[INPUT DATA Boundary: Start]
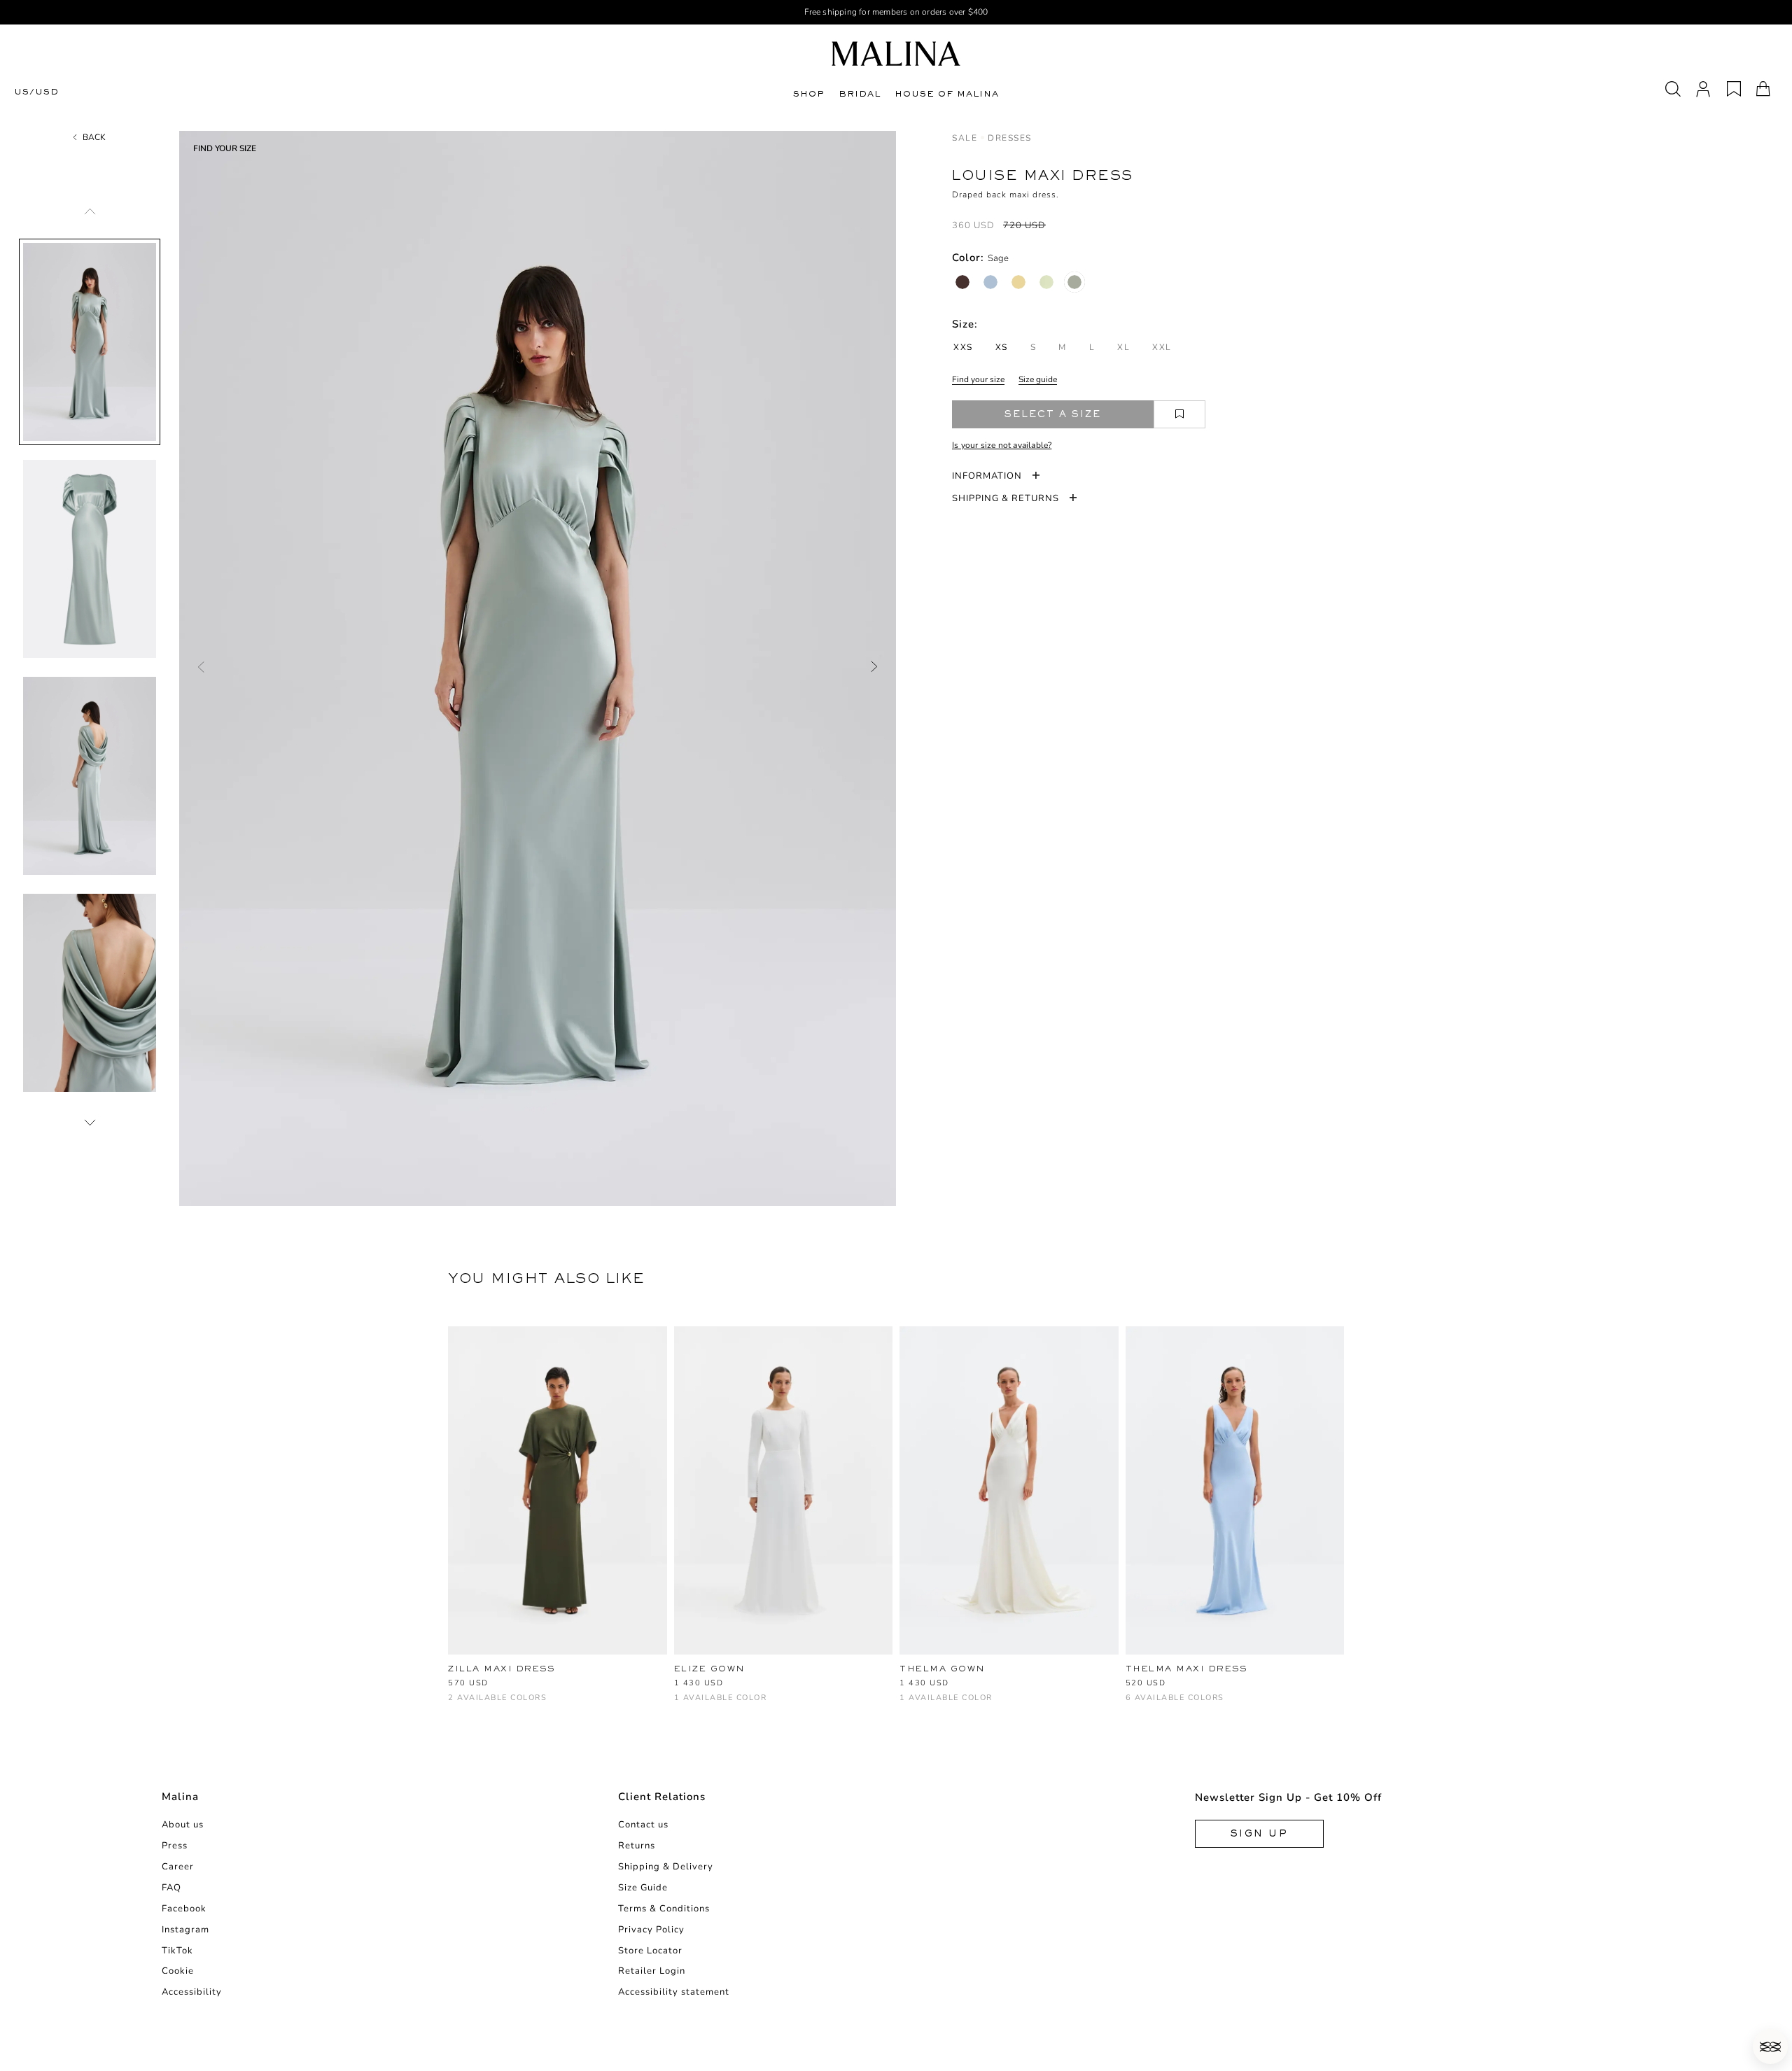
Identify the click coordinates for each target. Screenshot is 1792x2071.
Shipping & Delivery (665, 1866)
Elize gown (710, 1668)
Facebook (184, 1908)
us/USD (36, 92)
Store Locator (650, 1950)
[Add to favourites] (1179, 414)
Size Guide (643, 1887)
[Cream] (907, 1705)
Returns (636, 1845)
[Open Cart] (1763, 89)
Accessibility (192, 1992)
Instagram (185, 1929)
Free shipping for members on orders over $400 (896, 11)
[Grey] (1180, 1705)
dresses (1010, 137)
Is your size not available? (1001, 445)
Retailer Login (651, 1971)
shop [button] (809, 94)
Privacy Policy (651, 1929)
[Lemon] (1018, 282)
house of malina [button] (947, 94)
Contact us (643, 1824)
[INPUT DATA Boundary: End]
TASK STATEMENT. Repeat, exactly and only, the lines above from the one containing "shop [button] (809, 94)" through the end of the material.

EXERCISE ANSWER.
shop [button] (809, 94)
Privacy Policy (651, 1929)
[Lemon] (1018, 282)
house of malina [button] (947, 94)
Contact us (643, 1824)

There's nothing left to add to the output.